[Data supplied]

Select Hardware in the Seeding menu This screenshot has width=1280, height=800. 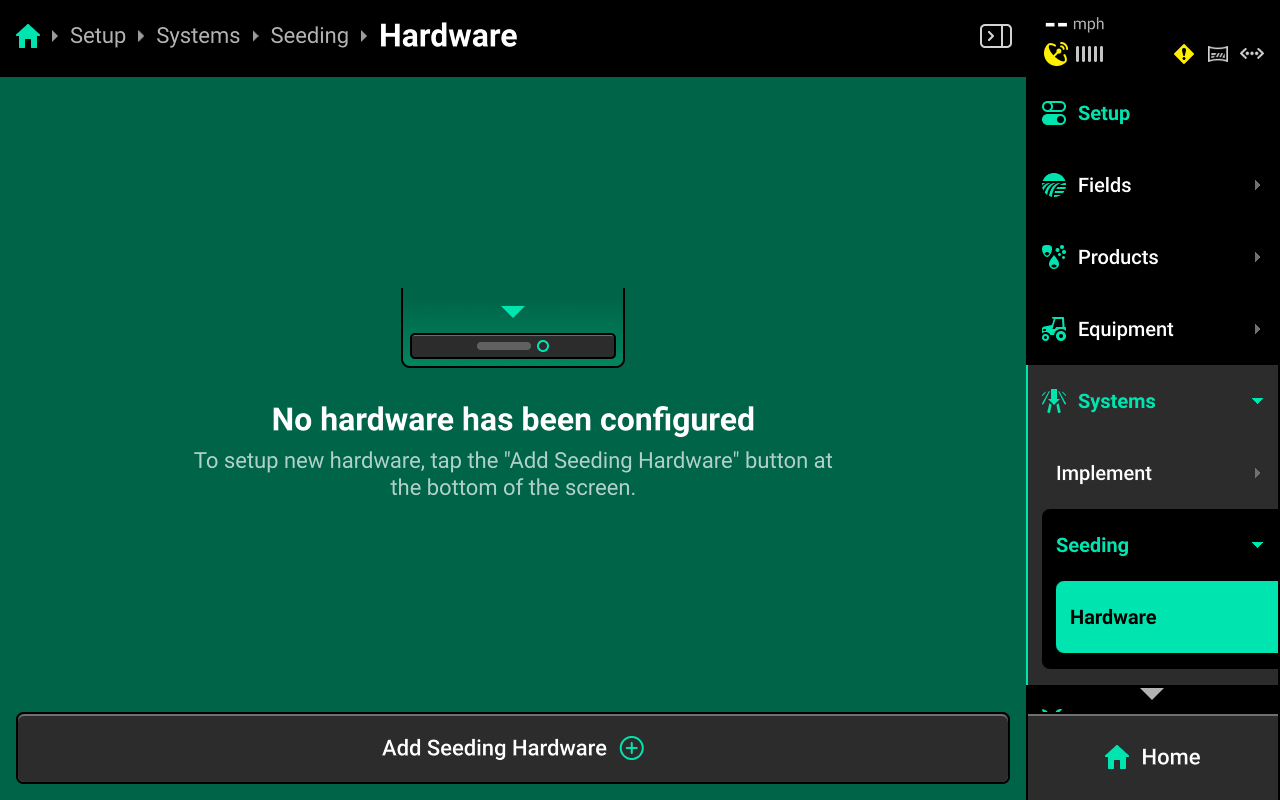click(1167, 617)
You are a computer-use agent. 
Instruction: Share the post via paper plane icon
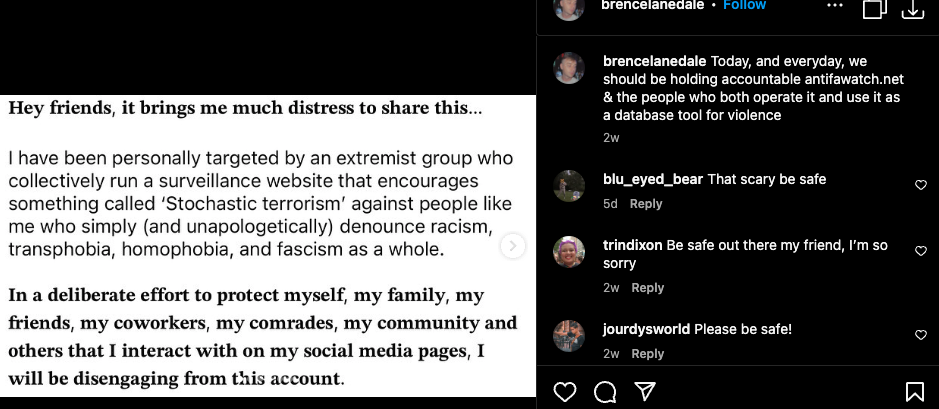coord(645,391)
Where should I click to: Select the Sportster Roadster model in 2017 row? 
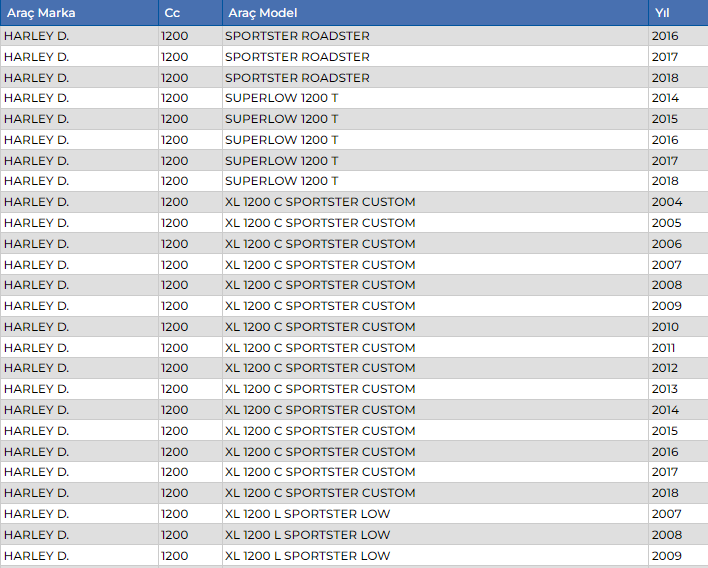click(297, 57)
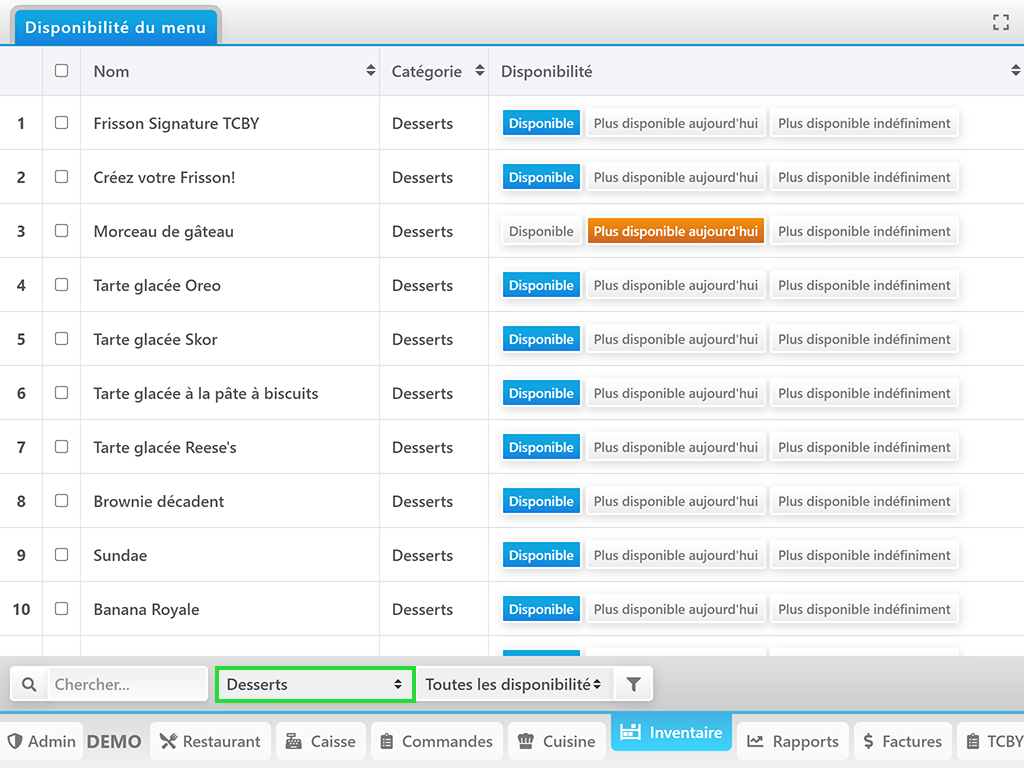Open the Rapports chart section
The image size is (1024, 768).
(793, 741)
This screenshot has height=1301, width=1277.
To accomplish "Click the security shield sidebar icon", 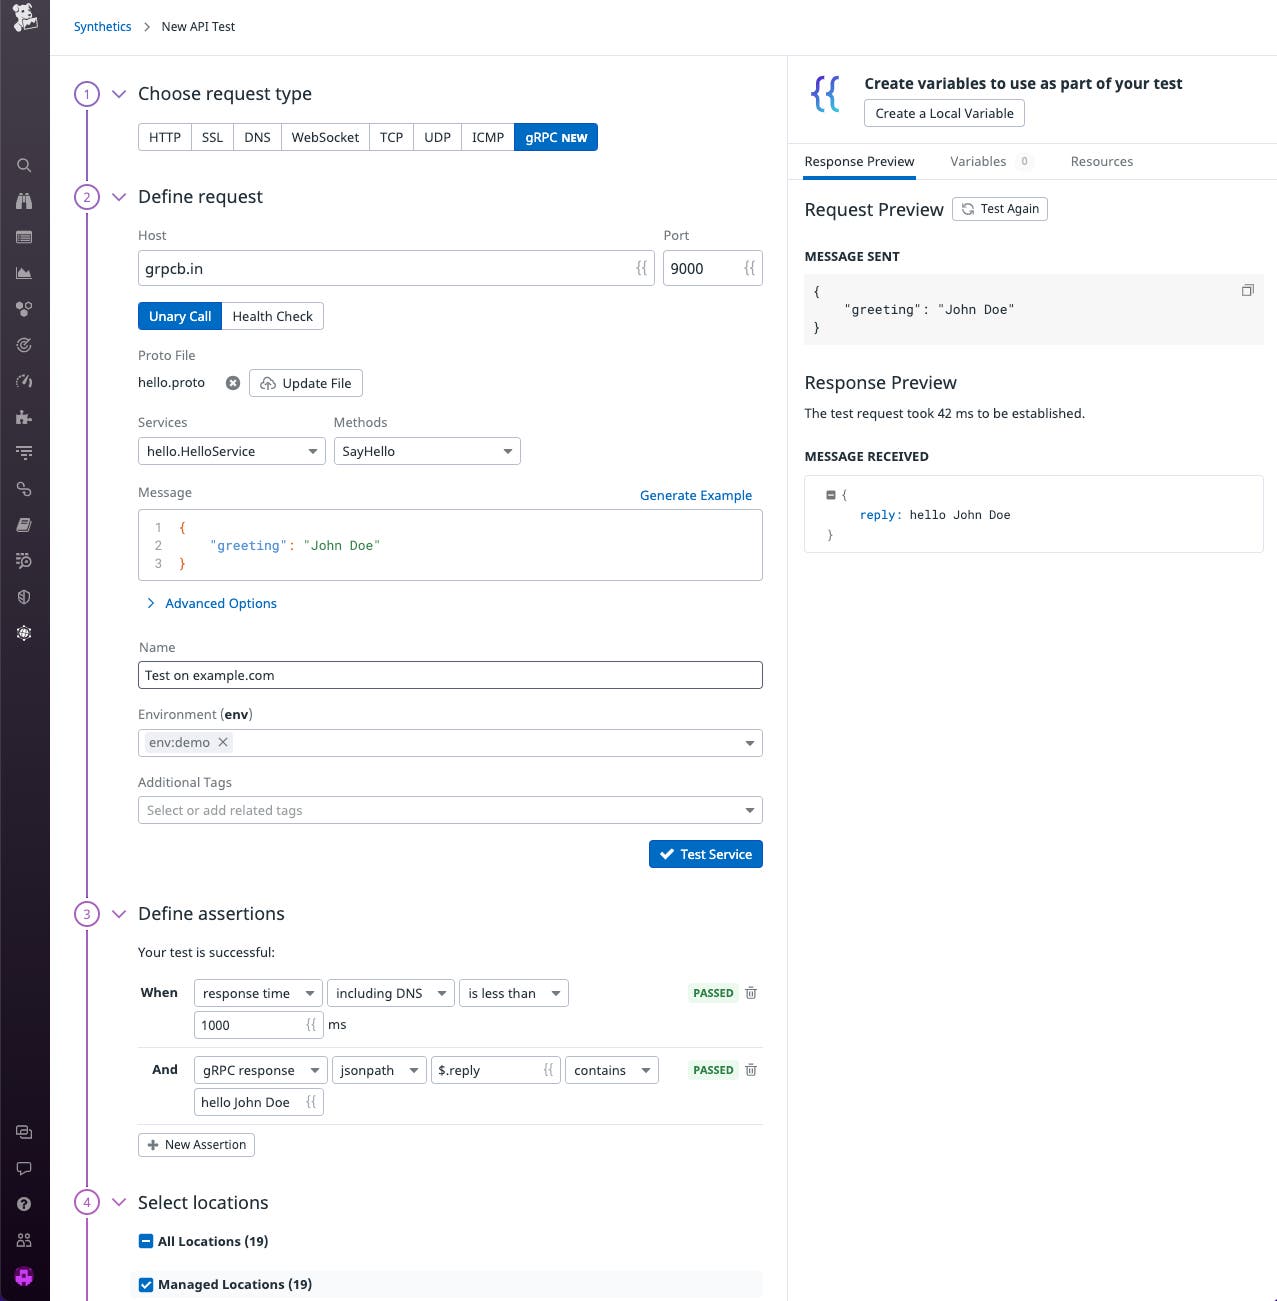I will pyautogui.click(x=24, y=596).
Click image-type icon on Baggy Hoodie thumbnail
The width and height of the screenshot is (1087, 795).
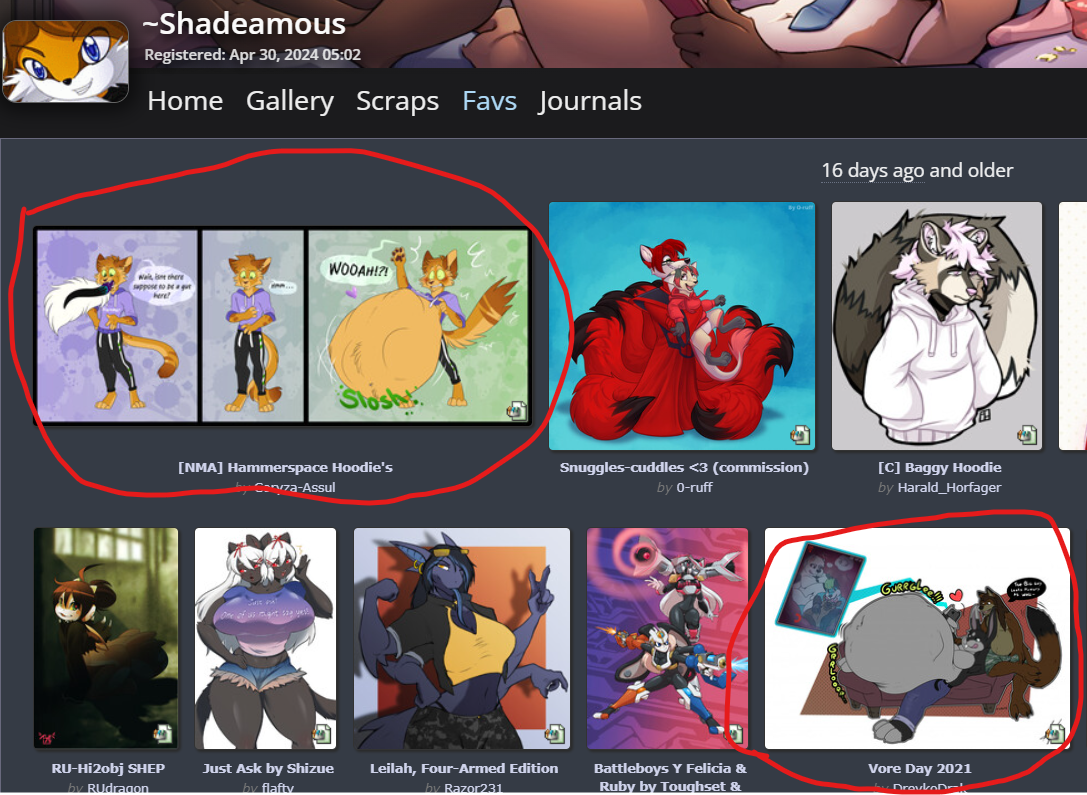click(x=1027, y=435)
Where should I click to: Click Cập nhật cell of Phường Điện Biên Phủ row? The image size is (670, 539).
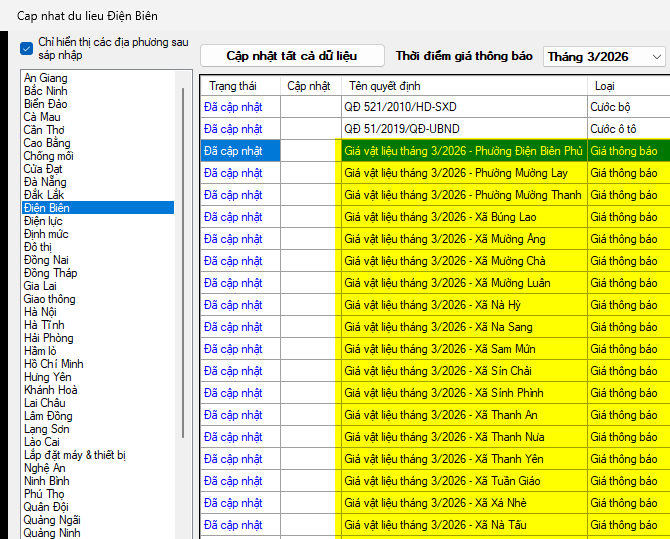point(310,151)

[/Data supplied]

Exercise goal: In the records above, find the line containing "Click image-type icon", then please restate it and each line after it word for word, pictures excluded.

Exercise answer:
Click image-type icon on Baggy Hoodie thumbnail
The width and height of the screenshot is (1087, 795).
click(x=1027, y=435)
Where should I click to: Click Cập nhật cell of Phường Điện Biên Phủ row? The image size is (670, 539).
point(310,151)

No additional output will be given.